Shortly after it passed, several gig apps announced that fees for customers in California would rise to cover the cost of Prop 22 driver benefits, after several of the apps claimed that prices would rise if Prop 22 failed.
The California Fair Political Practices Commission recently imposed a $ 3,371 fine on Lyft for misleading and improperly labeled campaign advertising in support of Prop 22.
A lawsuit against Uber was allowed to be filed by 4,800 drivers claiming compensation and benefits, as the stock company refused to comply with AB5 before passing Prop 22. On February 10, the California Supreme Court refused to review a ruling against Uber and Lyft over the classification of their executives as employees before Prop 22 passed.

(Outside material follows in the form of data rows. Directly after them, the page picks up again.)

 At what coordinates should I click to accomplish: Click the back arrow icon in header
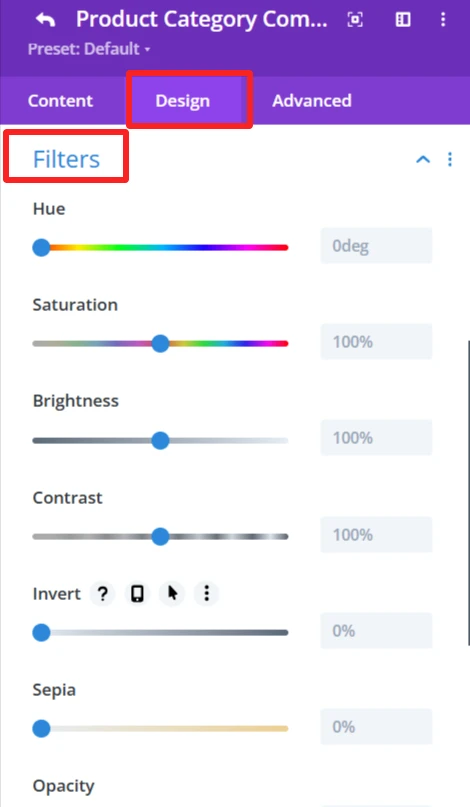[x=45, y=20]
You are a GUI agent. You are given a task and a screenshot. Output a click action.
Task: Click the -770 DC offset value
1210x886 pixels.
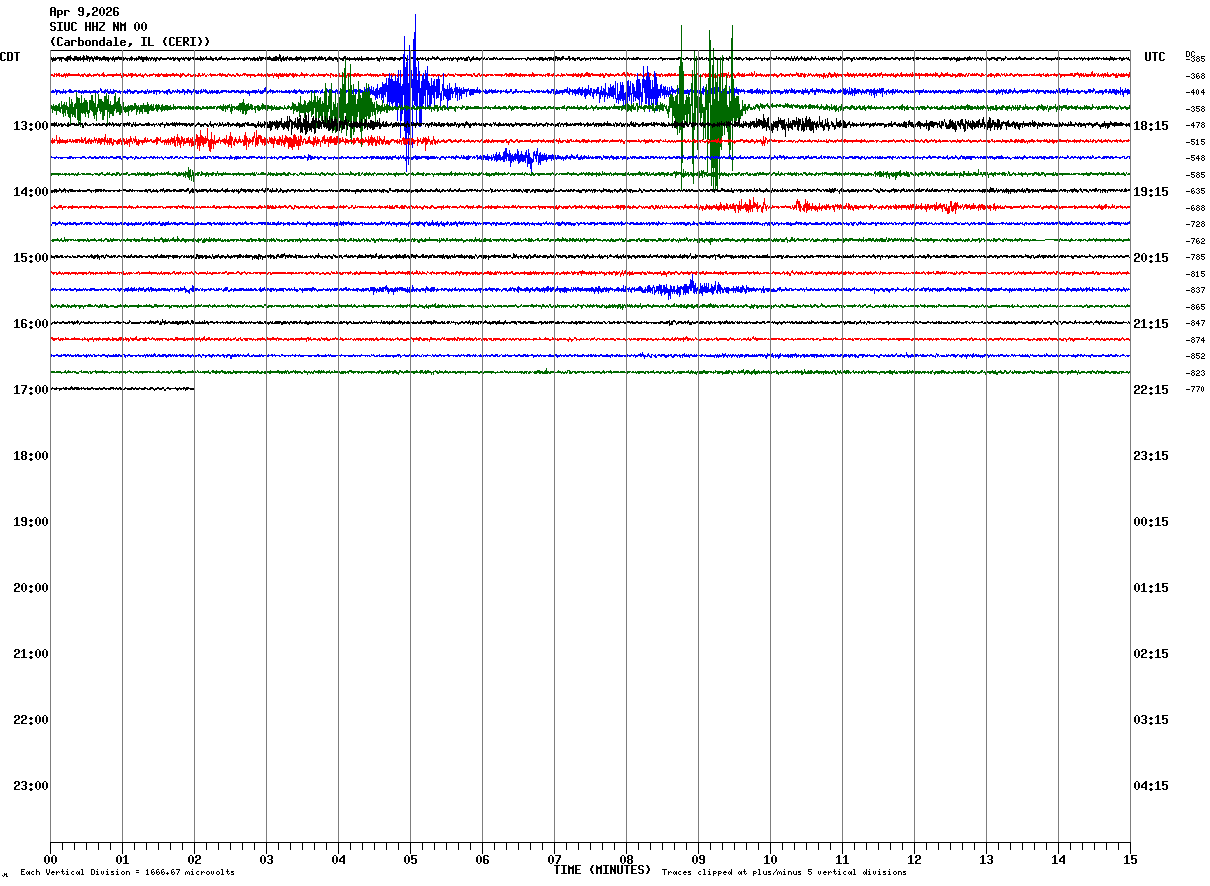[1195, 390]
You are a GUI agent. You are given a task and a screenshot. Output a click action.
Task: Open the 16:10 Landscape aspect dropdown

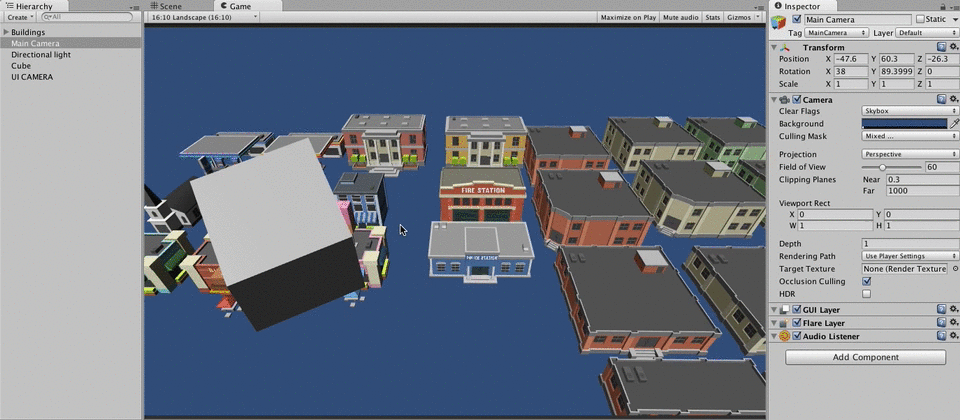(x=203, y=17)
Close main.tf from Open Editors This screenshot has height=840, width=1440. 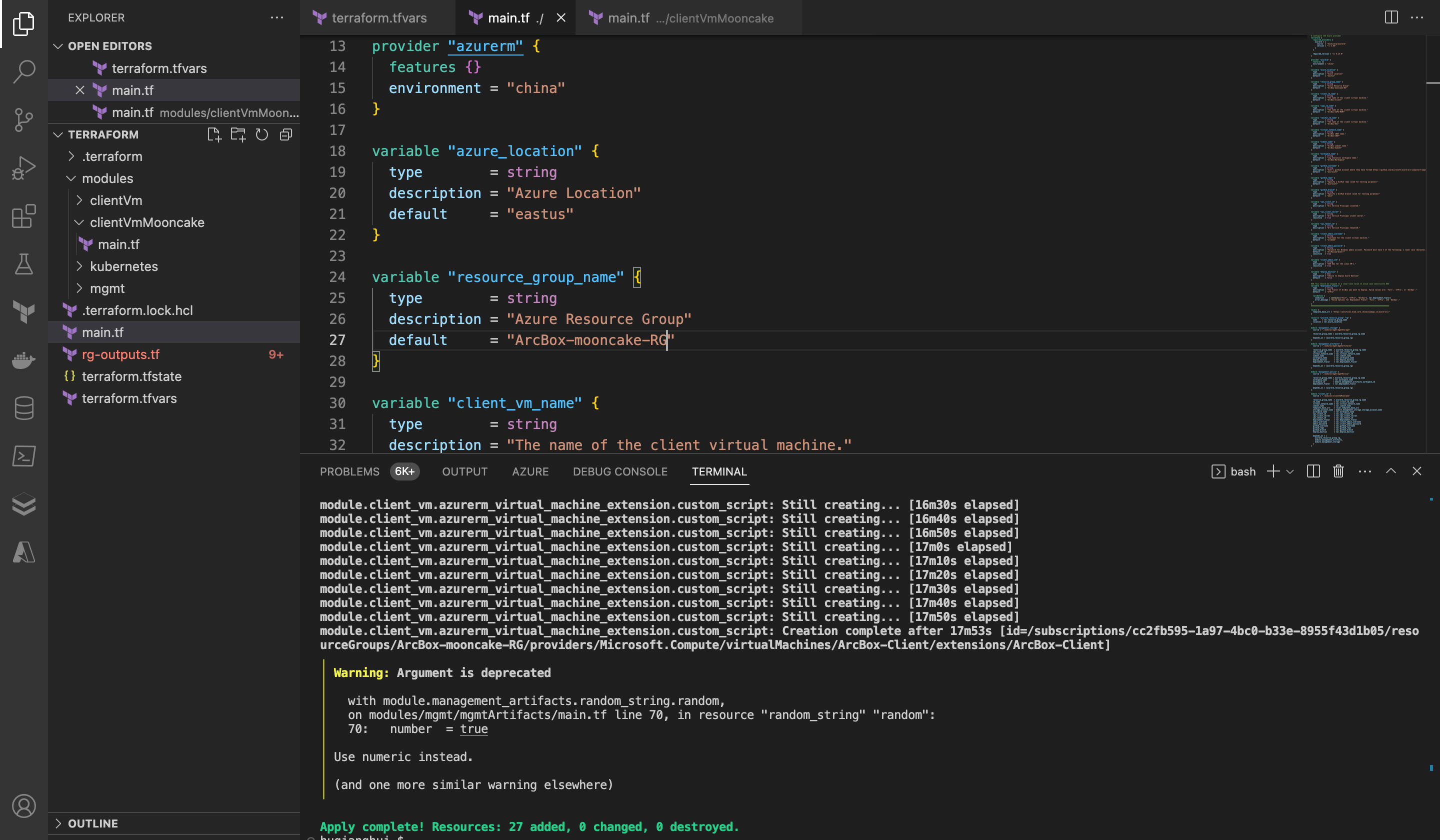pos(80,90)
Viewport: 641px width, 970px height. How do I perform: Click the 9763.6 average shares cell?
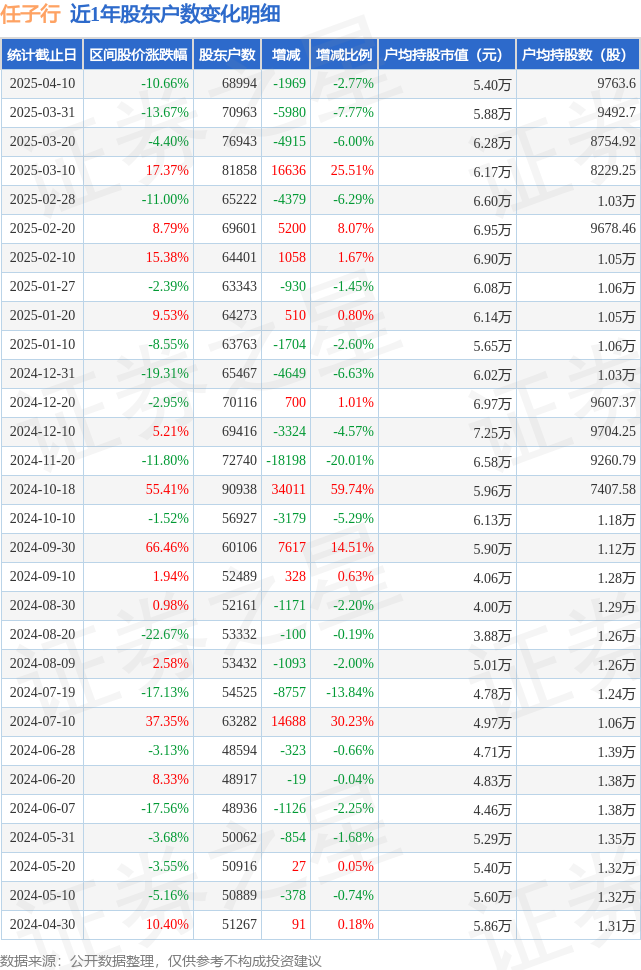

Rideshare executives and the Service Employees International Union have filed a lawsuit alleging that Prop 22 is unconstitutional because it prevents California lawmakers from giving workers compensation to workers for the apps.
One of the drivers who filed the case, Saori Okawa, worked as a full-time Uber driver in San Francisco for a year and also worked at Instacart and DoorDash when the coronavirus pandemic hit.
“Prop 22 has not improved anything because the companies still do not take into account the waiting time and the driving time to shops, so their guaranteed 120 percent of the minimum wage is fraudulent,” Okawa said.
She pays about $ 180 a week to rent a car through Uber’s partnership with Avis and spends about $ 90 on gas a week. She works five to six days a week from 7:30 a.m. to 6 p.m. She alleges that the performance companies changed the base payment without giving a reason, and that she still did not provide adequate personal protective equipment during the work of the pandemic, or that she compensated for the time she spent daily with her and disinfected herself.
“I am afraid and pray that I do not get coronavirus because it means I have to be out of work for weeks without any financial support,” Okawa said.
A DoorDash spokesperson said in an email: “We are proud that DoorDash Dashers offers flexible merits to supplement their revenue, and Prop 22 shows that we can provide the independence that Dashers want with even greater security. After the implementation of Prop 22, Dashers in San Francisco will earn more than $ 39 per hour for delivery, and Dashers can earn health insurance money for the first time under this groundbreaking legislation. ”
The spokesman also claims that 90% of DoorDash employees work less than 10 hours a week on the app, and on average, dashers deliver less than four hours a week.
A Grubhub spokesman said: ‘The new benefits of Prop 22 include earnings guarantees, healthcare subsidies and new insurance cover. Overall, Prop 22 ensures benefits for Grubhub drivers while protecting the flexibility they value. In terms of earnings specifically, California managers now have more stability with guaranteed earnings based on 120% of the local minimum wage and total active delivery time. ”
Uber, Postmates and Instacart did not respond to several requests for comment on this story.